§ Work to complete
Look below for the lines from the one with "Task: Click the 登录 button" to the one with "Task: Click the camera screenshot icon", and copy exactly those lines, both ends included.

§ Supplied records
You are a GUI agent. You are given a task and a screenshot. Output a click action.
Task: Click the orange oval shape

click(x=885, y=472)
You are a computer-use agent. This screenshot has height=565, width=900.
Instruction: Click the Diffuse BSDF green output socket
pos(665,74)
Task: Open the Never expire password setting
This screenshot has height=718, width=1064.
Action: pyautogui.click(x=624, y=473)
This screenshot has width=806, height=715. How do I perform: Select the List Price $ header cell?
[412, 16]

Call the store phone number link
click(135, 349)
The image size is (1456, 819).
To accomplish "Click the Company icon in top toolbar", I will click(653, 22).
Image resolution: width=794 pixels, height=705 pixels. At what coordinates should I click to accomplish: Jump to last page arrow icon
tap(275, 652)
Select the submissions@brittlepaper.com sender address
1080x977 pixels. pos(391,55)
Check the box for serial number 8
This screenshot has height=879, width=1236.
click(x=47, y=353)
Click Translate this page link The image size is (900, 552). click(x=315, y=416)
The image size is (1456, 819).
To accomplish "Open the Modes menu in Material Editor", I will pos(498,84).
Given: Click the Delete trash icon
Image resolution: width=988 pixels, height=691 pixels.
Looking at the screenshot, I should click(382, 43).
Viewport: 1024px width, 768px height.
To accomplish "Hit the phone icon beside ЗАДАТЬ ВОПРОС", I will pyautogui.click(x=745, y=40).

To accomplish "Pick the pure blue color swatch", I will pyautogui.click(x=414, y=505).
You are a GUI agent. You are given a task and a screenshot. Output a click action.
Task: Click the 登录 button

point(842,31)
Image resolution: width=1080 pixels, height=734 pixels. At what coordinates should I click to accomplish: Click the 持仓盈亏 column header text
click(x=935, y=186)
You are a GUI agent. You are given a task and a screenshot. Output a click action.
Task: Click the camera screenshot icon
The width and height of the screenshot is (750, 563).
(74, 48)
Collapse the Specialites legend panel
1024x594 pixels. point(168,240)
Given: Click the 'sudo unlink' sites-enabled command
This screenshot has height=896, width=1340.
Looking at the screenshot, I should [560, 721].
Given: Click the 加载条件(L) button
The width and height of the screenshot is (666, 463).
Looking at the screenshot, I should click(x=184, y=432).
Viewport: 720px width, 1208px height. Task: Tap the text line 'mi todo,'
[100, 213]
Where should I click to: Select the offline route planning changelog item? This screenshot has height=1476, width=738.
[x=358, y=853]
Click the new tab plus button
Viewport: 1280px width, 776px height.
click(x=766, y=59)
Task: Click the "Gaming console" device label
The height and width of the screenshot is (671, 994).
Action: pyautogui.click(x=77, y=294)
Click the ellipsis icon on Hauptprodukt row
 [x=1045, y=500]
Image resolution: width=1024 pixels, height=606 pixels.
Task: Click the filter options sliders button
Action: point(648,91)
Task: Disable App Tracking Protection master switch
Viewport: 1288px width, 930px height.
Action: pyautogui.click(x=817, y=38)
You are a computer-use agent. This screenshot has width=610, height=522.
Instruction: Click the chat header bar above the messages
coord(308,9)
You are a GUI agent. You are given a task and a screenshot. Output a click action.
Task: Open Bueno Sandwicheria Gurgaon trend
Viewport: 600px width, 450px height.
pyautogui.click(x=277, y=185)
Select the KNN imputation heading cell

§ Answer box
Task: Click the 登录 button

point(842,31)
Image resolution: width=1080 pixels, height=734 pixels. At what coordinates should I click to accomplish: Click the 持仓盈亏 column header text
click(x=935, y=186)
You are a GUI agent. You are given a task and a screenshot. Output a click action.
Task: Click the camera screenshot icon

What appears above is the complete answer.